NDSA Level 3: File Formats
Monitor file format obsolescence issues.
NDSA Level 3: Information Security
Maintain logs of who performed what actions on files, including deletions and preservation actions.
NDSA Level 3: Metadata
Store standard technical and descriptive metadata.
NDSA Level 3: Storage and Geographic Location
A least one copy in a geographic location with a different disaster threat.Obsolescence monitoring process for your storage system(s) and media.
NDSA Level 4: File Fixity and Data Integrity
Check fixity of all content in response to specific events or activities. Ability to replace/repair corrupted data. Ensure no one person has write access to all copies.

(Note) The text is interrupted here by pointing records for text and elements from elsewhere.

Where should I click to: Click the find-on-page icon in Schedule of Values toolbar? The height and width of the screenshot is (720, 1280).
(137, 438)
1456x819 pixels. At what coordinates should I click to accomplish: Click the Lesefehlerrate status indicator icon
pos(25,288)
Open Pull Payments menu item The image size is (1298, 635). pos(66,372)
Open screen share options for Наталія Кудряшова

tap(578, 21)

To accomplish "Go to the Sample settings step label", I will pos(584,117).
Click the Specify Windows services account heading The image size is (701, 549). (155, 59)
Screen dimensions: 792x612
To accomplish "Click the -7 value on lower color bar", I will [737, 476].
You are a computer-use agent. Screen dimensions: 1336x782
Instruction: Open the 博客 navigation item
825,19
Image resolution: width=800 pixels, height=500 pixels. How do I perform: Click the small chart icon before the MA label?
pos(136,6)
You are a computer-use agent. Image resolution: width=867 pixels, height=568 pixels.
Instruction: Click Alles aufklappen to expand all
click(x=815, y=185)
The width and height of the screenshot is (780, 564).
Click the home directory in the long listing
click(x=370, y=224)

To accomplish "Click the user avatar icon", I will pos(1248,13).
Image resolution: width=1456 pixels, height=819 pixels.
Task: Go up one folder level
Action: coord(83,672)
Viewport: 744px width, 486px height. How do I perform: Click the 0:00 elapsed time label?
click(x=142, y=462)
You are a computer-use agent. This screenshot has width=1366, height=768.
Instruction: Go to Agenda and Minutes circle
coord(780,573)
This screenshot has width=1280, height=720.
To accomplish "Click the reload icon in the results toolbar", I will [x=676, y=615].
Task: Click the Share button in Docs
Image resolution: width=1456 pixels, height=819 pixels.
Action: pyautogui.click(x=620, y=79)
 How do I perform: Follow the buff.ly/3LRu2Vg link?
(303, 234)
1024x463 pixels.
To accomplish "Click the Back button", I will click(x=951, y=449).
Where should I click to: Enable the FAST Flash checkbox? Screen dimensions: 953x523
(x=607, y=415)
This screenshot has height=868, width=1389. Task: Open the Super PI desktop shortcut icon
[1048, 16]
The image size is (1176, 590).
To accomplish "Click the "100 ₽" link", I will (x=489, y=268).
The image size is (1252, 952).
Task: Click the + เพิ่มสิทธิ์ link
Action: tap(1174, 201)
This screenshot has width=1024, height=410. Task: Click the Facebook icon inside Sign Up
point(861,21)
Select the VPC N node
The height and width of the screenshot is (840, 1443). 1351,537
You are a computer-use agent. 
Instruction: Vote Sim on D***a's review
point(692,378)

NDSA Level 4: File Formats
Perform format migrations, emulation and similar activities as needed.
NDSA Level 4: Information Security
Perform audit logs.
NDSA Level 4: Metadata
Store standard preservation metadata.
NDSA Level 4: Storage and Geographic Location
At least three copies in geographic locations with different disaster threats. Have a comprehensive plan in place that will keep files and metadata on currently accessible media or systems.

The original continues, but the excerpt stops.